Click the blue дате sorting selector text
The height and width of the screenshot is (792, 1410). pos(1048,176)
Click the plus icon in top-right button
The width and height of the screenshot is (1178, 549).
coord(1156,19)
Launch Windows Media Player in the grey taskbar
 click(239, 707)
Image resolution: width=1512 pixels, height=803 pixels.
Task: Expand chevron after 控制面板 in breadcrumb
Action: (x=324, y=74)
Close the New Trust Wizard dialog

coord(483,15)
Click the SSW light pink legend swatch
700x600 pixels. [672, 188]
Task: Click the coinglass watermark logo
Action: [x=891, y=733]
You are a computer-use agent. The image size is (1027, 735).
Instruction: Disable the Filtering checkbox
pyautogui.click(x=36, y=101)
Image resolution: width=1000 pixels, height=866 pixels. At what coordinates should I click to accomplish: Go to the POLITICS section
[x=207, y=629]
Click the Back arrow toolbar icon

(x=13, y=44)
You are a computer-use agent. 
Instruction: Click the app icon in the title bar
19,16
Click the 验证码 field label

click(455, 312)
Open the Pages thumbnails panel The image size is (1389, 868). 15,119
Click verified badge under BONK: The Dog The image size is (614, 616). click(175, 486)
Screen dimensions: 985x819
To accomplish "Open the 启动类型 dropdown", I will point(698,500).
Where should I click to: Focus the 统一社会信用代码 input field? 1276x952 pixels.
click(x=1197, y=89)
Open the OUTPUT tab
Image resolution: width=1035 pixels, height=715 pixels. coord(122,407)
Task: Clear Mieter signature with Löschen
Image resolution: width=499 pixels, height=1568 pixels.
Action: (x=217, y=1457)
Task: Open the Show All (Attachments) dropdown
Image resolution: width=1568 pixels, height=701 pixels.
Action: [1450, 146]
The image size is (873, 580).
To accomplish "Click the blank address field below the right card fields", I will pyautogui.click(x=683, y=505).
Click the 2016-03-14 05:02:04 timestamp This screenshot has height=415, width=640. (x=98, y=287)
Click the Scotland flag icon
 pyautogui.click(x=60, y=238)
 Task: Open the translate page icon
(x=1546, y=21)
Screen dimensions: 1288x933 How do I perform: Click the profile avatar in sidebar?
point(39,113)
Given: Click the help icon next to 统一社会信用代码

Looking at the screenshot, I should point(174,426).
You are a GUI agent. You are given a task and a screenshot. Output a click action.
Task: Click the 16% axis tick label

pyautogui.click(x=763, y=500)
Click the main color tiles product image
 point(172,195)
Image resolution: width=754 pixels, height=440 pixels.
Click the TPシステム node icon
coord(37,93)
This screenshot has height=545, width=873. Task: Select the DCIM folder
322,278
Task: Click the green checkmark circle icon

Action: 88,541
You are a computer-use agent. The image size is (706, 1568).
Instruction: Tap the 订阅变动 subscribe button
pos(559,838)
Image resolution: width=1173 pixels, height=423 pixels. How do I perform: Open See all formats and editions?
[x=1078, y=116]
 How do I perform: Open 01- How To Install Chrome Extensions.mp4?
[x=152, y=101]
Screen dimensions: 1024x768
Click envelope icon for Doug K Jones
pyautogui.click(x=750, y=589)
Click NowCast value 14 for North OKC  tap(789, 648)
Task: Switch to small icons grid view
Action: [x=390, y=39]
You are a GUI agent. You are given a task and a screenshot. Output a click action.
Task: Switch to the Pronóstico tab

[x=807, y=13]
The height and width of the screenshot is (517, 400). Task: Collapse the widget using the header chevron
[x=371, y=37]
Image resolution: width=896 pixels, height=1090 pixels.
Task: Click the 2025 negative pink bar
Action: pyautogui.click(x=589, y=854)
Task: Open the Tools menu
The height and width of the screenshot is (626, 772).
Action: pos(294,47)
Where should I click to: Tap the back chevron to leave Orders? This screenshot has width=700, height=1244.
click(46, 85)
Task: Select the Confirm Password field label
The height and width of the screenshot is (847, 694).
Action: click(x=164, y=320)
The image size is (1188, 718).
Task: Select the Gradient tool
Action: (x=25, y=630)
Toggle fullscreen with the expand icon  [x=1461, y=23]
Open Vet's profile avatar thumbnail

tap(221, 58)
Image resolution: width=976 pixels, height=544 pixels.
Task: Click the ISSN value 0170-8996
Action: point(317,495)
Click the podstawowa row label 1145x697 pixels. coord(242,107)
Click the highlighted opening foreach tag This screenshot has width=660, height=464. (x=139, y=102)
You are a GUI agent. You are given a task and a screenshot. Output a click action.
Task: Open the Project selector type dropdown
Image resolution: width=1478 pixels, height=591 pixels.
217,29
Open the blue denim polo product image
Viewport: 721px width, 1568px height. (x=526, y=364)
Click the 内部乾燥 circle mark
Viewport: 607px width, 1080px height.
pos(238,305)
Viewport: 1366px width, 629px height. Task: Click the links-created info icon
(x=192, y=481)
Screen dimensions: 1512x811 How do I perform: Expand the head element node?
===============
TRY IT:
Would you return all of the data exactly as it stands above?

SOLUTION:
Click the blue дате sorting selector text
The height and width of the screenshot is (792, 1410). pos(1048,176)
Click the plus icon in top-right button
The width and height of the screenshot is (1178, 549).
coord(1156,19)
Launch Windows Media Player in the grey taskbar
 click(239, 707)
Image resolution: width=1512 pixels, height=803 pixels.
Task: Expand chevron after 控制面板 in breadcrumb
Action: (x=324, y=74)
Close the New Trust Wizard dialog

coord(483,15)
Click the SSW light pink legend swatch
700x600 pixels. [672, 188]
Task: Click the coinglass watermark logo
Action: [x=891, y=733]
You are a computer-use agent. The image size is (1027, 735).
Instruction: Disable the Filtering checkbox
pyautogui.click(x=36, y=101)
Image resolution: width=1000 pixels, height=866 pixels. At what coordinates should I click to accomplish: Go to the POLITICS section
[x=207, y=629]
Click the Back arrow toolbar icon

(x=13, y=44)
You are a computer-use agent. 
Instruction: Click the app icon in the title bar
19,16
Click the 验证码 field label

click(455, 312)
Open the Pages thumbnails panel The image size is (1389, 868). 15,119
Click verified badge under BONK: The Dog The image size is (614, 616). click(175, 486)
Screen dimensions: 985x819
To accomplish "Open the 启动类型 dropdown", I will point(698,500).
Where should I click to: Focus the 统一社会信用代码 input field? 1276x952 pixels.
click(x=1197, y=89)
Open the OUTPUT tab
Image resolution: width=1035 pixels, height=715 pixels. coord(122,407)
Task: Clear Mieter signature with Löschen
Image resolution: width=499 pixels, height=1568 pixels.
Action: (x=217, y=1457)
Task: Open the Show All (Attachments) dropdown
Image resolution: width=1568 pixels, height=701 pixels.
Action: [1450, 146]
The image size is (873, 580).
To accomplish "Click the blank address field below the right card fields", I will pyautogui.click(x=683, y=505).
Click the 2016-03-14 05:02:04 timestamp This screenshot has height=415, width=640. (x=98, y=287)
Click the Scotland flag icon
 pyautogui.click(x=60, y=238)
 Task: Open the translate page icon
(x=1546, y=21)
Screen dimensions: 1288x933 How do I perform: Click the profile avatar in sidebar?
point(39,113)
Given: Click the help icon next to 统一社会信用代码

Looking at the screenshot, I should point(174,426).
You are a GUI agent. You are given a task and a screenshot. Output a click action.
Task: Click the 16% axis tick label

pyautogui.click(x=763, y=500)
Click the main color tiles product image
 point(172,195)
Image resolution: width=754 pixels, height=440 pixels.
Click the TPシステム node icon
coord(37,93)
This screenshot has height=545, width=873. Task: Select the DCIM folder
322,278
Task: Click the green checkmark circle icon

Action: 88,541
You are a computer-use agent. The image size is (706, 1568).
Instruction: Tap the 订阅变动 subscribe button
pos(559,838)
Image resolution: width=1173 pixels, height=423 pixels. How do I perform: Open See all formats and editions?
[x=1078, y=116]
 How do I perform: Open 01- How To Install Chrome Extensions.mp4?
[x=152, y=101]
Screen dimensions: 1024x768
Click envelope icon for Doug K Jones
pyautogui.click(x=750, y=589)
Click NowCast value 14 for North OKC  tap(789, 648)
Task: Switch to small icons grid view
Action: [x=390, y=39]
You are a GUI agent. You are given a task and a screenshot. Output a click action.
Task: Switch to the Pronóstico tab

[x=807, y=13]
The height and width of the screenshot is (517, 400). Task: Collapse the widget using the header chevron
[x=371, y=37]
Image resolution: width=896 pixels, height=1090 pixels.
Task: Click the 2025 negative pink bar
Action: pyautogui.click(x=589, y=854)
Task: Open the Tools menu
The height and width of the screenshot is (626, 772).
Action: pos(294,47)
Where should I click to: Tap the back chevron to leave Orders? This screenshot has width=700, height=1244.
click(46, 85)
Task: Select the Confirm Password field label
The height and width of the screenshot is (847, 694).
Action: click(x=164, y=320)
The image size is (1188, 718).
Task: Select the Gradient tool
Action: (x=25, y=630)
Toggle fullscreen with the expand icon  [x=1461, y=23]
Open Vet's profile avatar thumbnail

tap(221, 58)
Image resolution: width=976 pixels, height=544 pixels.
Task: Click the ISSN value 0170-8996
Action: point(317,495)
Click the podstawowa row label 1145x697 pixels. coord(242,107)
Click the highlighted opening foreach tag This screenshot has width=660, height=464. (x=139, y=102)
You are a GUI agent. You are given a task and a screenshot. Output a click action.
Task: Open the Project selector type dropdown
Image resolution: width=1478 pixels, height=591 pixels.
217,29
Open the blue denim polo product image
Viewport: 721px width, 1568px height. (x=526, y=364)
Click the 内部乾燥 circle mark
Viewport: 607px width, 1080px height.
pos(238,305)
Viewport: 1366px width, 629px height. Task: Click the links-created info icon
(x=192, y=481)
Screen dimensions: 1512x811 How do I perform: Expand the head element node?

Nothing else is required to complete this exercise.